Conscients de cette diversité de contextes et d’approches au sein de la section 37, il nous a paru essentiel de prendre appui sur ces acteurs majeurs de la recherche française en économie et en gestion que sont les Unités Mixtes de Recherche (UMR) pour construire le présent rapport de conjoncture. Nous avons ainsi élaboré et adressé un questionnaire aux 31 UMR relevant à titre principal et secondaire de la Section 37. Nous en avons réceptionné 21. Notons ici que les spécificités historiques, géographiques, institutionnelles et thématiques propres à chaque UMR ont rendu le travail de généralisation et de synthèse certes stimulant, mais également délicat. Ainsi, ce rapport de conjoncture présente les principales thématiques de recherche et retranscrit la perception qu’ont les UMR du rôle du CNRS dans le paysage de la recherche internationale en économie et en gestion. Il vise à suggérer des pistes de réflexion sur l’évolution du paysage de la recherche en économie-gestion au niveau national et mondial pour les prochaines années, les forces et les faiblesses de la recherche publique française dans ce contexte, les principaux enjeux et moyens d’y faire face, et enfin les thématiques montantes, descendantes, orphelines et émergentes en économie-gestion.

I. Les Unités Mixtes de Recherche

Notre échantillon révèle que le nombre de chercheurs CNRS (Chargés de Recherche et Directeurs de Recherche, émérites inclus) par unité varie de 0 à 15, avec une moyenne légèrement supérieure à 5. Huit UMR ont moins de 5 chercheurs CNRS. Une seule unité n’a pas de chercheur CNRS. La concentration des chercheurs en région parisienne et l’attractivité des unités de recherche franciliennes demeurent importantes mais, à ce jour, ne met pas (encore) en péril la présence de laboratoires de renom en province (Bordeaux, Lyon, Marseille, Rennes, Strasbourg, Toulouse…). Quant au ratio « effectif total des chercheurs CNRS rapporté à l’effectif total des chercheurs et enseignants-chercheurs », il est inférieur à 2 % dans notre échantillon. Il culmine cependant autour de 17-18 % dans les 3 unités qui totalisent le plus de chercheurs CNRS dans leur effectif.

Dans notre échantillon, le nombre d’ITA CNRS est quant à lui fortement corrélé au nombre de chercheurs CNRS présents. La moyenne est de 4 ITA par unité, mais ce chiffre varie entre 1 et 10 selon les unités. Enfin, le nombre de doctorants par unité varie de 19 à 122, avec une moyenne de 71 (calculée uniquement à partir des informations fournies par les 17 unités qui ont renseigné cet item).

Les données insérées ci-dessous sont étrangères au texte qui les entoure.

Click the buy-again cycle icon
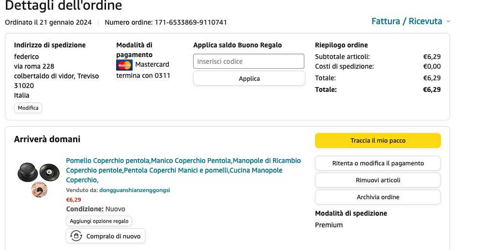This screenshot has height=250, width=481. [76, 236]
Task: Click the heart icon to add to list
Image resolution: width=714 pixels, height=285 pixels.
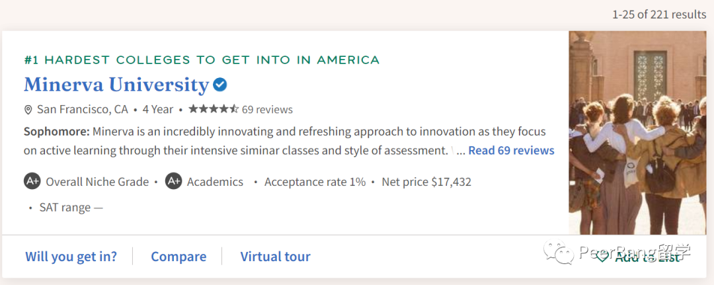Action: click(602, 257)
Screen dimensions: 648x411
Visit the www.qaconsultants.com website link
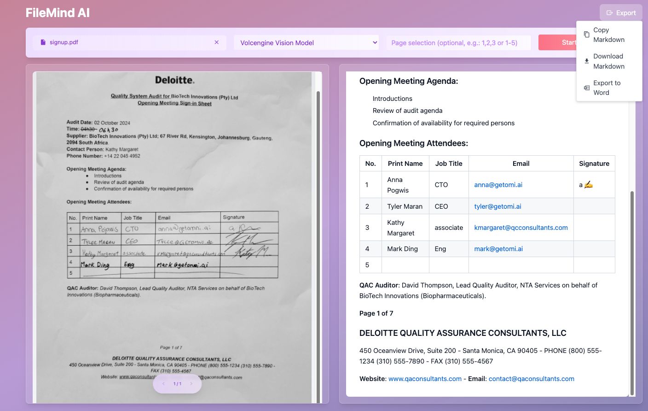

Au sein de notre échantillon, 14 UMR couvrent des thématiques relevant uniquement du champ de l’économie, tandis que les autres UMR développent des activités dans les deux champs de spécialité (économie et gestion) et que certaines y associent également des thématiques relevant du droit, de la sociologie, des sciences politiques, de la philosophie ou encore des sciences de l’information. En somme, il est frappant de constater à quel point les UMR soutenues par le CNRS en économie-gestion se trouvent dans des situations contrastées. Il n’existe pas un seul modèle d’UMR, ni même un nombre réduit de modèles d’UMR : c’est la singularité qui domine, conséquence de l’histoire spécifique de chacune d’entre elles et/ou d’un environnement géographique et institutionnel propre.

Au-delà de leurs spécificités, les UMR de la section 37 ont pour caractéristique commune d’être organisées scientifiquement autour d’axes de recherche. Partant de ces axes, nous avons cherché à identifier les principaux mots-clefs qui y sont associés, puis nous avons procédé à des regroupements qui ont abouti à la caractérisation de 8 grands champs thématiques. Ces thématiques sont les suivantes (par ordre alphabétique) : Comportements et Décision ; Économie Publique ; Environnement, Espace et Développement Durable ; Histoire et Philosophie ; Innovation ; Macroéconomie, Économie Internationale et Économie du Développement ; Monnaie, Banque et Finance ; Organisations. Chacune de ces thématiques rassemble des approches plurielles et des méthodes qui vont des plus quantitatives et formalisées (modélisation, économétrie) aux plus qualitatives (enquêtes, entretiens, archives), en passant par des approches expérimentales, institutionnalistes ou computationnelles.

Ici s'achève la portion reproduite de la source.